*Excerpt*:
↓

Thus the great fish—and I am going to use the word whale because it is the more familiar term—the whale becomes the focal point of our story and I am using it to represent the place in our life of a severe test, a great trial of our faith. It is a place of testing our commitment to the Word of God. It is a place of testing our resolve to serve the Lord despite hardships, disappointments, and adversities.
Inside the whale’s belly is the place that tests our testimony and confession that God is really good; that God really does love us; that He really cares about us; that He will not put more upon us than we can bear. Inside the Whale’s belly tests all that.
It’s the boat ride from hell that introduces the story. It’s the sudden appearance of a mighty storm out of a clear blue sky that does that. It’s the waves crashing over your boat, crashing over your hopes and dreams, crashing so loud and so long that you know all is about lost. It’s the “throw me overboard into the raging, snarling, and gaping mouth of an angry sea with no hope of rescue in sight” that does that.
Welcome to the inside of the Whale’s belly.
The most honest thing you can say when you land inside the belly of the whale is, “It stinks!” Life stinks. What has happened to me stinks. What people did to me to make this happen stinks. The situation I am now in stinks. And to add insult to injury no one takes me seriously when I try to tell them how I feel. No one feels sorry for me. No one sympathizes with me. No one cares. It stinks!
Finding oneself inside the belly of the whale raises lots of questions. You start with, “Wow! Where did this come from?” I didn’t do anything wrong and I get clobbered. Then, once you sorta get focused you think, “How do I get out of here?”

↑

*Aim 1*: According to the sermon passage on the whale's belly, being inside the belly tests our testimony and confession about what? List every one.
*Aim 2*:
Answer these questions about the sermon passage on the whale's belly:
(a) Why does the speaker choose the word "whale" over "great fish"?
(b) What does the speaker call the most honest thing you can say when you land inside the belly of the whale?
(c) What question do you start with once you find yourself inside the belly?
*Aim 3*: Carry the sermon passage on the whale's belly forward, picking up after its last line, "How do I get out of here?"
The data that follow are not needed for anything asked here.

*Stored data*:
↓

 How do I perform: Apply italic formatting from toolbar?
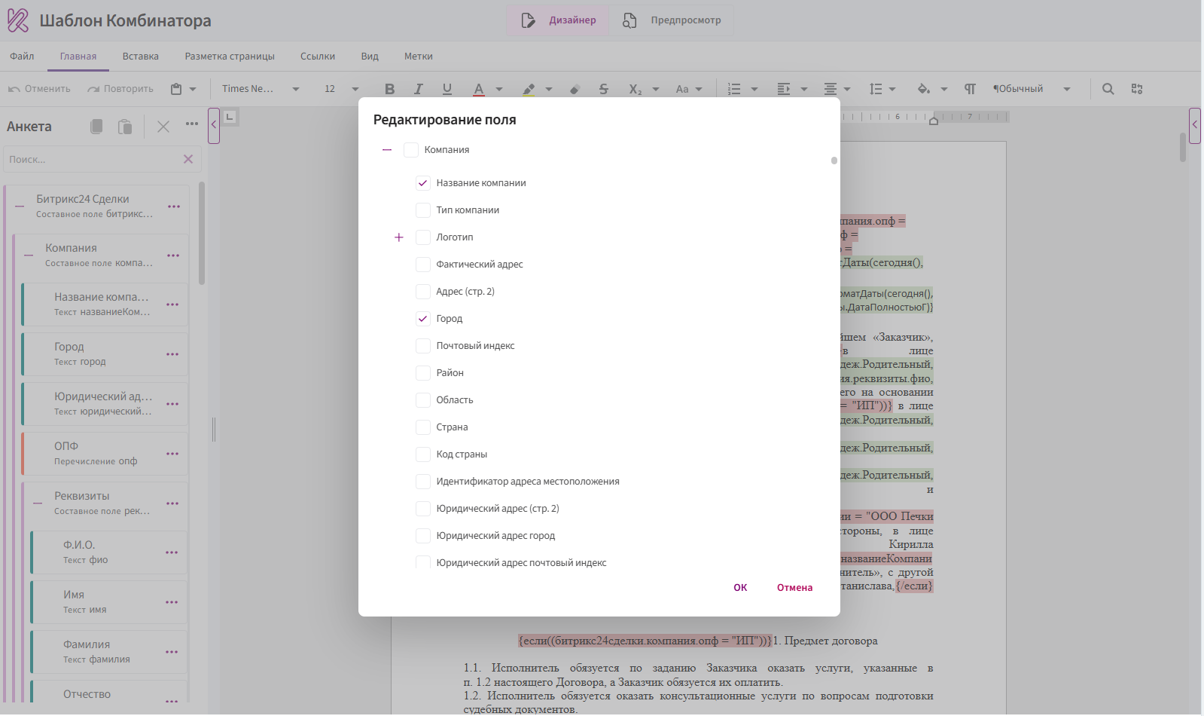pyautogui.click(x=419, y=89)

↑

*Written reply 1*:
- That God is really good
- That God really does love us
- That He really cares about us
- That He will not put more upon us than we can bear

*Written reply 2*:
(a) Because it is the more familiar term.
(b) "It stinks!"
(c) "Wow! Where did this come from?"

*Written reply 3*:
And the really good news is: there is a way out! This is one of the major themes of the story. As bad as the situation for Jonah was; as great as the fear it produced; (I’m surprised he didn’t have a heart attack); as horrible as it was to feel himself slipping and sliding down into a slimy, inky, darkness with all sorts of creatures and other unknown elements sloshing around and over him; as absolutely hopeless as the situation was compounded by enormous dread and fear Jonah was exactly where the Lord wanted him to be at that particular time.
Why do I say that? Because the Bible says, “Now the LORD had prepared a great fish to swallow up Jonah” (1:17 KJV). Jonah’s slimy grave experience; his truly near death experience; his “never would I want to do it again in ten lifetimes experience” was prepared by the Lord.
Don’t lose sight of that: it was prepared. It was prepared by an all-wise, all-loving, all-caring God. Now get this. That which devoured Jonah was transformed into Jonah’s preserver.
In chapter 2:2 Jonah described himself as in the “belly of hell.” How dark, how despairing, how distressed that feeling must be. But a writer of Psalm 139:8 said, “If I make my bed in hell, behold thou art there.” God is where you are right now. He is in your situation. He is in your circumstance. He is in your "bed in hell."